Robert Edgar

Former Claremont School of Theology president, Pennsylvania congressman

Bob Edgar, former president of Claremont School of Theology and 6-term Pennsylvania congressman, died unexpectedly at his home in Burke, Virginia. He was 69.

Since 2007, Mr. Edgar was president and CEO of Common Cause, a nonpartisan, grassroots organization dedicated to increasing accountability in government. During his most recent appearance on C-SPAN, he advocated for increased transparency in campaign finance.

“Bob Edgar led this school to increased viability, visibility and vibrancy during his 10-year tenure,” said Jerry D. Campbell, president of the Claremont School of Theology. “We are saddened to learn of his untimely passing, and our prayers are with his family, friends, and the staff of Common Cause.”

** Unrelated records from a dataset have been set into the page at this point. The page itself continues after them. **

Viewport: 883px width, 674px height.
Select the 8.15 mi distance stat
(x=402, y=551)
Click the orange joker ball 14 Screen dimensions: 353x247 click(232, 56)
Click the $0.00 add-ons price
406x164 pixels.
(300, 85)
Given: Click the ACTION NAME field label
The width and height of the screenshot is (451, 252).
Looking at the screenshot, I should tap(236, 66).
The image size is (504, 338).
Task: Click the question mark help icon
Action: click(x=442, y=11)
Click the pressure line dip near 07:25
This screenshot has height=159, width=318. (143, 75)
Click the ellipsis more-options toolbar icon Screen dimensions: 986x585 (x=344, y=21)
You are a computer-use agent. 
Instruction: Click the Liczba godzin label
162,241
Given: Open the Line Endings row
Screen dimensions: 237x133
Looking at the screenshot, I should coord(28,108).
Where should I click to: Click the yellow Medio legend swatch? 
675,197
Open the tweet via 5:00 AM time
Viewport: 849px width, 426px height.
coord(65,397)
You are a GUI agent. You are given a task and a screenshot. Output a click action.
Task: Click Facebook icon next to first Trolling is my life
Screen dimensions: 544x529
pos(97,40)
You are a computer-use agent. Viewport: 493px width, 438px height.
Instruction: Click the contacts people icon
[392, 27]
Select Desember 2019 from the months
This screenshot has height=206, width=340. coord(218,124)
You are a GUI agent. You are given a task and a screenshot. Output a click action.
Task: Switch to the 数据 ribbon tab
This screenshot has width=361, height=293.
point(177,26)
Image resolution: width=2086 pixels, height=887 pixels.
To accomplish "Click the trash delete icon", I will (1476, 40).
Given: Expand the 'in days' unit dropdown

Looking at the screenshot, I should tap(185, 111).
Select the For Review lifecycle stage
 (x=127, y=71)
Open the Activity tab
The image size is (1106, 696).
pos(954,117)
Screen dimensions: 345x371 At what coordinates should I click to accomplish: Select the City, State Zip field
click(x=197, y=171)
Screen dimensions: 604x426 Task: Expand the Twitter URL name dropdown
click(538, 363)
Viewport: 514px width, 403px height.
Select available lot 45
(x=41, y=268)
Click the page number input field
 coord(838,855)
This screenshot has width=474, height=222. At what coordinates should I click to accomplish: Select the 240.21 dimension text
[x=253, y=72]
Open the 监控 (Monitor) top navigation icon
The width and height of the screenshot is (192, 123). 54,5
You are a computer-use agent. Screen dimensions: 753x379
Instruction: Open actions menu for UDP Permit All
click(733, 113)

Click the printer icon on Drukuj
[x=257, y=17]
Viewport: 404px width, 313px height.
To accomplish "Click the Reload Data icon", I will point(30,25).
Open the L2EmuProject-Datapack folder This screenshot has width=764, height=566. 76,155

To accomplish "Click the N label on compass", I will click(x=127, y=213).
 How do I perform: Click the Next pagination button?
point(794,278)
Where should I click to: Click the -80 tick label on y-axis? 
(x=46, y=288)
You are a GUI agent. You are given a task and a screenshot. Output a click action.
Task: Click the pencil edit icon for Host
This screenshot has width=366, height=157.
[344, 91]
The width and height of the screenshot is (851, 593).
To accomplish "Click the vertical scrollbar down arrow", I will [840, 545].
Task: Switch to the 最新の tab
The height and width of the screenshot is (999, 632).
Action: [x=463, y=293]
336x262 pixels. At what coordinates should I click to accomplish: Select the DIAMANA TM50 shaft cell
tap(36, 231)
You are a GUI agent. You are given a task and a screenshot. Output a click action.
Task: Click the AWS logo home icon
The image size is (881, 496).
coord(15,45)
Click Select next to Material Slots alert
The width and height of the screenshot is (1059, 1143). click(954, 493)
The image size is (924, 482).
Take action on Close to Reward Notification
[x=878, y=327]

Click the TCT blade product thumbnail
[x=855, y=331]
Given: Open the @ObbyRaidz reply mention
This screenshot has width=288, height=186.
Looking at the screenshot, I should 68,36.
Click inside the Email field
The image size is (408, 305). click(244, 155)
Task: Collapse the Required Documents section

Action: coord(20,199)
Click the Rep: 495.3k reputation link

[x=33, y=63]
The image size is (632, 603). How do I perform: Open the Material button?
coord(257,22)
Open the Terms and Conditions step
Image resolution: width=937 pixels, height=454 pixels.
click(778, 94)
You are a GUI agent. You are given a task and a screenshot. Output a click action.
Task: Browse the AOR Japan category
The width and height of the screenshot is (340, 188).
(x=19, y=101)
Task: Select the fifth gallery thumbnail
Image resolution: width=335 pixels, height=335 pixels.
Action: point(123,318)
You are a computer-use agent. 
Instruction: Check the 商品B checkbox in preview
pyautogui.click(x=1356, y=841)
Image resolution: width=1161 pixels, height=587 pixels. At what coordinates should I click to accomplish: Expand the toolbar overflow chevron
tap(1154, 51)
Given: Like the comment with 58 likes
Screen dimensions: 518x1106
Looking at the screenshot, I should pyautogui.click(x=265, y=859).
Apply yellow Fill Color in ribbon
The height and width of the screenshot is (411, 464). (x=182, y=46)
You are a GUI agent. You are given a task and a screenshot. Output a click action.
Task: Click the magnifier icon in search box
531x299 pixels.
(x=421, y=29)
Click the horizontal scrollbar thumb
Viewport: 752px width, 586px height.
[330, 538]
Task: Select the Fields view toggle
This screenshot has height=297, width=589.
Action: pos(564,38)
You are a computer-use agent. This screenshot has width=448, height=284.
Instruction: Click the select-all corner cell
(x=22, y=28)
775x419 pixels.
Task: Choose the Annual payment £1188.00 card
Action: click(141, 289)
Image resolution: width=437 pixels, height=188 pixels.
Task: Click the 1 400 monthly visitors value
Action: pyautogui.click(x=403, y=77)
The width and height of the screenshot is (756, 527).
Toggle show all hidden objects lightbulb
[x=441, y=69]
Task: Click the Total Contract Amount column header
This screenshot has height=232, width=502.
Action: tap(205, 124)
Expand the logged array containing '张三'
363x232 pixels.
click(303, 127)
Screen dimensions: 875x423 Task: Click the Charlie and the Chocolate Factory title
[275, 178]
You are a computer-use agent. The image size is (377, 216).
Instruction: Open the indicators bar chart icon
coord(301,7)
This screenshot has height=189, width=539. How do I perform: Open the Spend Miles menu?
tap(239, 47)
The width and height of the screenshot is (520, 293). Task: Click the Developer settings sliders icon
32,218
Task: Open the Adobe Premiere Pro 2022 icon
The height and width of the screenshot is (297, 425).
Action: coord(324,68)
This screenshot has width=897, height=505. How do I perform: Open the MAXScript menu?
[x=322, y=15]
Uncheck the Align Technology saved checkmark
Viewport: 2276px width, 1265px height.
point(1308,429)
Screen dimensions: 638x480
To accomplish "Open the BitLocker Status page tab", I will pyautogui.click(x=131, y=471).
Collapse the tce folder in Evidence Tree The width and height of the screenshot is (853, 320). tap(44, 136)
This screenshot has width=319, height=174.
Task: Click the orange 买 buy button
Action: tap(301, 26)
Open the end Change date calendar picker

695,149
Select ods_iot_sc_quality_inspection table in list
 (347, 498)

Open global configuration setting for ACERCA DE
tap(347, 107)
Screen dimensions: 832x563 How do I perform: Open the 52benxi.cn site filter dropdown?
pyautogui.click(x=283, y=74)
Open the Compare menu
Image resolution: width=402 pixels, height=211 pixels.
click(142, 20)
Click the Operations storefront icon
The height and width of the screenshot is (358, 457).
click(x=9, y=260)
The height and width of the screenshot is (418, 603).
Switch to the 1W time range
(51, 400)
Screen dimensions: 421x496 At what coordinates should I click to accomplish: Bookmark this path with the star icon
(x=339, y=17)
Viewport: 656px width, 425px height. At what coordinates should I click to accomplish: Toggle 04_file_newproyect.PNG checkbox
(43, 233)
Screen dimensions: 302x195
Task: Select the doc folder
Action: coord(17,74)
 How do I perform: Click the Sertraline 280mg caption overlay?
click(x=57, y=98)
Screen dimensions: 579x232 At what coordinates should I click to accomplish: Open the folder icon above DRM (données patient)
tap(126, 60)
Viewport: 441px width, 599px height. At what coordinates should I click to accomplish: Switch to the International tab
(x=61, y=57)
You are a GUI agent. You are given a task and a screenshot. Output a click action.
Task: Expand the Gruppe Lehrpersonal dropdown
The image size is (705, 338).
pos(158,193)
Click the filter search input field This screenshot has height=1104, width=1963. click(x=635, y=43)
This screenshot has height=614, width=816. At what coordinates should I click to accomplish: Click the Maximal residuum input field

An Ordained Elder of the United Methodist Church, Mr. Edgar came to Claremont in 1990 after a period of acute financial distress at the school. Over the next 10 years, he led the school through a period of growth, fundraising, and intellectual vitality. He also oversaw the rebranding of the institution to its current name, and the Edgar Community Center on campus today bears his name.

After his tenure at CST, he led the National Council of Churches for 7 years, where he addressed issues of poverty, environmental degradation, international peace and interfaith relations.

Mr. Edgar leaves a distinguished legacy in public service. He was elected to the US House of Representatives in 1974 to represent the Seventh Congressional District of Pennsylvania, and was part of the congressional class nicknamed “the Watergate babies,” those elected in the wake of the Watergate scandal, who led sweeping reforms of Congress. During his 6 terms there, he led efforts on a number of environmental and reform bills, and worked on veterans’ issues including Agent Orange and readjustment counseling for those suffering from post-traumatic stress disorder.

Mr. Edgar, who was born May 29, 1943 and was raised in Springfield, Pennsylvania, received a bachelor’s degree from Lycoming College in Williamsport, Pennsylvania and a master’s in divinity from the Theological School of Drew University in Madison, New Jersey. He sat on the boards of several organizations, including the National Coalition on Health Care, the Environment and Energy Study Institute; the National Foundation on Alternative Medicine, Drew University; and the National Committee for Responsive Philanthropy.

Mr. Edgar was the author of Middle Church, a call to progressive people of faith to take back the moral high ground from religious extremists and make America a better and less divided country.

He is survived by his wife, Merle Edgar, and 3 sons, Andrew, David and Rob.